1) die Kompression im Luftzylinder als entgegen wirkende Kräfte einzutragen (Fig. 6a und
6b).
Die Größe der Kolbenfläche und die größte Luftspannung sind so gewählt, daß im
oberen Totpunkt kein Druck auf den Lagerdeckel herrscht. Alsdann erhält man die
in Fig. 6 punktiert gezeichneten resultierenden Kurven der nicht durch das Spannwerk
aufgenommenen Beschleunigungsdrücke. Die auf Grund dieses verzeichneten Radial- und
Tangentialkraftdiagramme erhalten die Formen nach Fig.

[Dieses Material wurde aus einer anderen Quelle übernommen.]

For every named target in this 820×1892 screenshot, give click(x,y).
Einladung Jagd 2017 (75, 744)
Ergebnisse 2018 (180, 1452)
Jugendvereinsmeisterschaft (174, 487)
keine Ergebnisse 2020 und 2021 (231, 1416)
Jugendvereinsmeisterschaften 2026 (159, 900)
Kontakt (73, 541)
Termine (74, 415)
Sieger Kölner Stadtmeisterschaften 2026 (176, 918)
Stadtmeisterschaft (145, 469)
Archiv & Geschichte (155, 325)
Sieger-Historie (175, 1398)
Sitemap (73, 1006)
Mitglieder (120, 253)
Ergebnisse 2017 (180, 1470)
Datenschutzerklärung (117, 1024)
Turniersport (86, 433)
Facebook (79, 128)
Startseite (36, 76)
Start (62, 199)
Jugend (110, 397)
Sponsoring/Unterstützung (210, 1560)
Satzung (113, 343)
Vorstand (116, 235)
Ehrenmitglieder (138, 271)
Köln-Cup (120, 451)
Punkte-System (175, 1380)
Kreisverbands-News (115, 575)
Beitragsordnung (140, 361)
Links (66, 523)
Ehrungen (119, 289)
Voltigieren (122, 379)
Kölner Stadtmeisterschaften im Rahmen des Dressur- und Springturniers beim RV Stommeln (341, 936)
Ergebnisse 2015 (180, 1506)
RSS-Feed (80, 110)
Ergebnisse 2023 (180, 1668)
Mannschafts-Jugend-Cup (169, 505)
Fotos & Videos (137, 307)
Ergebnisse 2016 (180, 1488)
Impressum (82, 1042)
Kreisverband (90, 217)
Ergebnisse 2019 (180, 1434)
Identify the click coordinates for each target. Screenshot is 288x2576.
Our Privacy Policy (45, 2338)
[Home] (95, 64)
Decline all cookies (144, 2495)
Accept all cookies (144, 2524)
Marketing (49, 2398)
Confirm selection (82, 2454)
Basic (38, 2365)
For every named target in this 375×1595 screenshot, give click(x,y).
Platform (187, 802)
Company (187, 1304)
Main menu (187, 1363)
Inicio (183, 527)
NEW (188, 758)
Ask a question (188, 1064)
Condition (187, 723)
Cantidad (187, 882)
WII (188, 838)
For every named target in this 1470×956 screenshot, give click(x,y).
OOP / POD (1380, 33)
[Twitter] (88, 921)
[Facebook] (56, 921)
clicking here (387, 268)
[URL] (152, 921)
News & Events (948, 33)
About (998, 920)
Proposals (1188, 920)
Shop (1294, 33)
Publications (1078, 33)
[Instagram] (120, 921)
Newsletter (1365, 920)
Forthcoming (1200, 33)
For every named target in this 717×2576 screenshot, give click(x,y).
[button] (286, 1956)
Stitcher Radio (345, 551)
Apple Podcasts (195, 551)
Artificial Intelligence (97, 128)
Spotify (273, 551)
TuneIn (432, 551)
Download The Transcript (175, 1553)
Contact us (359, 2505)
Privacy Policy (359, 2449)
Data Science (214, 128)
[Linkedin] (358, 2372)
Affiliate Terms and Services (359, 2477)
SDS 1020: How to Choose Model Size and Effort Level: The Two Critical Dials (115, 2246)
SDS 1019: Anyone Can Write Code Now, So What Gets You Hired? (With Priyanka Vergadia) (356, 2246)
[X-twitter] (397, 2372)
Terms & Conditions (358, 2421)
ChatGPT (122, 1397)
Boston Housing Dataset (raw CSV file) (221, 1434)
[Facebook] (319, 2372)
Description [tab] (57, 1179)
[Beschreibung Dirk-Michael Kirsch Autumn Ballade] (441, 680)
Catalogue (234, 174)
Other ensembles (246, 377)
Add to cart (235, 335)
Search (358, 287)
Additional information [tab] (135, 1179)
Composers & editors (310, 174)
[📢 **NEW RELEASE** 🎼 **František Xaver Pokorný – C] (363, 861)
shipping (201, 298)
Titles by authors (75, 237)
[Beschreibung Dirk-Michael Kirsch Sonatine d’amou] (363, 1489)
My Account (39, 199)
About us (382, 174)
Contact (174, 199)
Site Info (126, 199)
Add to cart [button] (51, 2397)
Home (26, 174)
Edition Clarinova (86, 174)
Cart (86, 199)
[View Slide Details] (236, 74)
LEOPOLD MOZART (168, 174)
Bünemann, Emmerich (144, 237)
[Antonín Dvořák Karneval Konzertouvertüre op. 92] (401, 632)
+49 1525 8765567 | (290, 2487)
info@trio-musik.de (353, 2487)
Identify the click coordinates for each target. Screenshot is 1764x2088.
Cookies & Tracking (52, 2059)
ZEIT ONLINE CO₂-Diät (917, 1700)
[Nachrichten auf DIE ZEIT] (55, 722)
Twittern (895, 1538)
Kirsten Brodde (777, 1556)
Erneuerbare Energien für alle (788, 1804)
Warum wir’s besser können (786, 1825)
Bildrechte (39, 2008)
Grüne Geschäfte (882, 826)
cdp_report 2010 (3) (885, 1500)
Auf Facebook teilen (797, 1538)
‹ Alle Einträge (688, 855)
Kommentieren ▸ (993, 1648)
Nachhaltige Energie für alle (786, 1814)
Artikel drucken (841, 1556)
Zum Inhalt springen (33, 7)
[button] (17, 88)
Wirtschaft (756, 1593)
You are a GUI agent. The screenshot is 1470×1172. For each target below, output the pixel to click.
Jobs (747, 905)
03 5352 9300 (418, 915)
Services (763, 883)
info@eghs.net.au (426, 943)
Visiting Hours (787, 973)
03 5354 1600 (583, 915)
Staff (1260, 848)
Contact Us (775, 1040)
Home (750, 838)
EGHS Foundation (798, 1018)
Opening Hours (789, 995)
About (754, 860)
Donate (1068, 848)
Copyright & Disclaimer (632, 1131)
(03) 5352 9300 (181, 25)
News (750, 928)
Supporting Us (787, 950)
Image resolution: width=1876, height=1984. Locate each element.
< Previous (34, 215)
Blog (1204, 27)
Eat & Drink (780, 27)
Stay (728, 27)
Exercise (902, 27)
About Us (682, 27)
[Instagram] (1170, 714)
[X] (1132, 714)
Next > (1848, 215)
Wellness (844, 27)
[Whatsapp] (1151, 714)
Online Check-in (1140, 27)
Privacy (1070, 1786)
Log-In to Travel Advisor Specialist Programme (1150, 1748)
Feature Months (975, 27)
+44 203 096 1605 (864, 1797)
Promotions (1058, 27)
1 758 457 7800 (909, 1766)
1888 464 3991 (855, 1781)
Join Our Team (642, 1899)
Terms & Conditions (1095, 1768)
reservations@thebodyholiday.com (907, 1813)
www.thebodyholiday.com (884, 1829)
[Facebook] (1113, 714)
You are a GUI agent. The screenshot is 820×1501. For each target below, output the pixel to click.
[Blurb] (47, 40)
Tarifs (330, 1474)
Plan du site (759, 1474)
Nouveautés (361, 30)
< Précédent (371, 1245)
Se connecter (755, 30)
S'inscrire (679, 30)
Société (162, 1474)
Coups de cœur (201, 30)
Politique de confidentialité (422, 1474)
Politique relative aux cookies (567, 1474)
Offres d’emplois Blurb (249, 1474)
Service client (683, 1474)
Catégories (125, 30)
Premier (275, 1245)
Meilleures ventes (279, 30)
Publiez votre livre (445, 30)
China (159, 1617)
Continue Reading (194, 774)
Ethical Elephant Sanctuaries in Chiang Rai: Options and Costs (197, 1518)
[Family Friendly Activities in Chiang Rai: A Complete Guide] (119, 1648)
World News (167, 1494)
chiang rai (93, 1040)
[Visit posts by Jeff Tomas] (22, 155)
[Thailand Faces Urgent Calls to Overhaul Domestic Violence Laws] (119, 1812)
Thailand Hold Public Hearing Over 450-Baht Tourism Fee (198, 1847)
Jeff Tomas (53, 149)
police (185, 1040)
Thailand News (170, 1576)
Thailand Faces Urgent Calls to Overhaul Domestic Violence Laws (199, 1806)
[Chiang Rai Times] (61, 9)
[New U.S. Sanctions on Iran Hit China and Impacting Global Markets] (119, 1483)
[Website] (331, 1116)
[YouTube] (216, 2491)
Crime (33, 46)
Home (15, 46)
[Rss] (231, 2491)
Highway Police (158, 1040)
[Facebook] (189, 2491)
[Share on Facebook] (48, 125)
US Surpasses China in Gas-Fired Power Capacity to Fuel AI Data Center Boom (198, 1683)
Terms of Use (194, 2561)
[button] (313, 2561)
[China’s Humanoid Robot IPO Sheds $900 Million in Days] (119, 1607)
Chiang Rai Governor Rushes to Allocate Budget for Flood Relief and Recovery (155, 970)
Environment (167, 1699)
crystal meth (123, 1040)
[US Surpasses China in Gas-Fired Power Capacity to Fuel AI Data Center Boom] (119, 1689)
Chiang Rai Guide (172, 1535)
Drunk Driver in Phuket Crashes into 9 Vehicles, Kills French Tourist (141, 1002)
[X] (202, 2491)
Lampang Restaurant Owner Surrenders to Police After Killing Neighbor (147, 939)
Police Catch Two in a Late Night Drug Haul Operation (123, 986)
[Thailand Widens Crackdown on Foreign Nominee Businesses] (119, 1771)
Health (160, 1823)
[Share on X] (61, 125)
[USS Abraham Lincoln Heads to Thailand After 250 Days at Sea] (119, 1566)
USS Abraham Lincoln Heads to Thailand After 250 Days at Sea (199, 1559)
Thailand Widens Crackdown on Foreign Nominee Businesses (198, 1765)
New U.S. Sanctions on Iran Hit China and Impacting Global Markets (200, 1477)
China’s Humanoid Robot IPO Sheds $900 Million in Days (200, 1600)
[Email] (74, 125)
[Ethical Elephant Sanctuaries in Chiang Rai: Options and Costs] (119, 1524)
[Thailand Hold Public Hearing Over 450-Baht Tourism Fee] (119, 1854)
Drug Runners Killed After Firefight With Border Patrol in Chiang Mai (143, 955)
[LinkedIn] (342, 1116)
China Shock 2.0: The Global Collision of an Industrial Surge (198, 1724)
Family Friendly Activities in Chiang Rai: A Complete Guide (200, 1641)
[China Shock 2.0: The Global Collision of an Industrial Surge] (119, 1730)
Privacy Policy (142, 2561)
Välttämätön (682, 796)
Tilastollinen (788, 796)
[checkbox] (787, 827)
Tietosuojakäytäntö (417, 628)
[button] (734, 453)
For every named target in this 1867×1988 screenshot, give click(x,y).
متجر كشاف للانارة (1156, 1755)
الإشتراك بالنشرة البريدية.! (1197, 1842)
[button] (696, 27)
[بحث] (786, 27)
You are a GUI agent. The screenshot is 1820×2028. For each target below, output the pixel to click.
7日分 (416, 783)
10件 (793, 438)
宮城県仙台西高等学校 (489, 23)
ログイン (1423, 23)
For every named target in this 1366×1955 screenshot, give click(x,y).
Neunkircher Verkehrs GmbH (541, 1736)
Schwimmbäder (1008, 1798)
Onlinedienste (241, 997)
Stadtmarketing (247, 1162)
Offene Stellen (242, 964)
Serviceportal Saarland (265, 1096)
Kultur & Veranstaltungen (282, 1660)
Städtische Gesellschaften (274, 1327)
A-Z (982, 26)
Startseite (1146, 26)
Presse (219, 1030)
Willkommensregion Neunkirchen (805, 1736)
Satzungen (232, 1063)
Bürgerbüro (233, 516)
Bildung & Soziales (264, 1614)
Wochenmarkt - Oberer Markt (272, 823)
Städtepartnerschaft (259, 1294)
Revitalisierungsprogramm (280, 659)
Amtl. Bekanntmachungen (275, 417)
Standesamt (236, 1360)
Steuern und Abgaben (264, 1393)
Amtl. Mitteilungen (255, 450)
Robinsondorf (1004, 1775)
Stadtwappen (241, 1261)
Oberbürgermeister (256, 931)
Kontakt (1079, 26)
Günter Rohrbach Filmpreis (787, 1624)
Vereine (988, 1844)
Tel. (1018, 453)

7 und 8. Ganz abweichend in seiner Form
ist das Lagerdruckdiagramm (Fig. 9), verzeichnet mit
denselben Werten von G0 und 2 S0.
Die Kräfte in der wagerechten Richtung sind ganz erheblich geringer als bei dem
Diagramm (Fig. 5) (bei letzteren bedingt durch die
Fliehkraft des Gegengewichts), desgleichen haben auch die Kräfte in senkrechter
Richtung abgenommen, wenn auch nicht sehr bedeutend.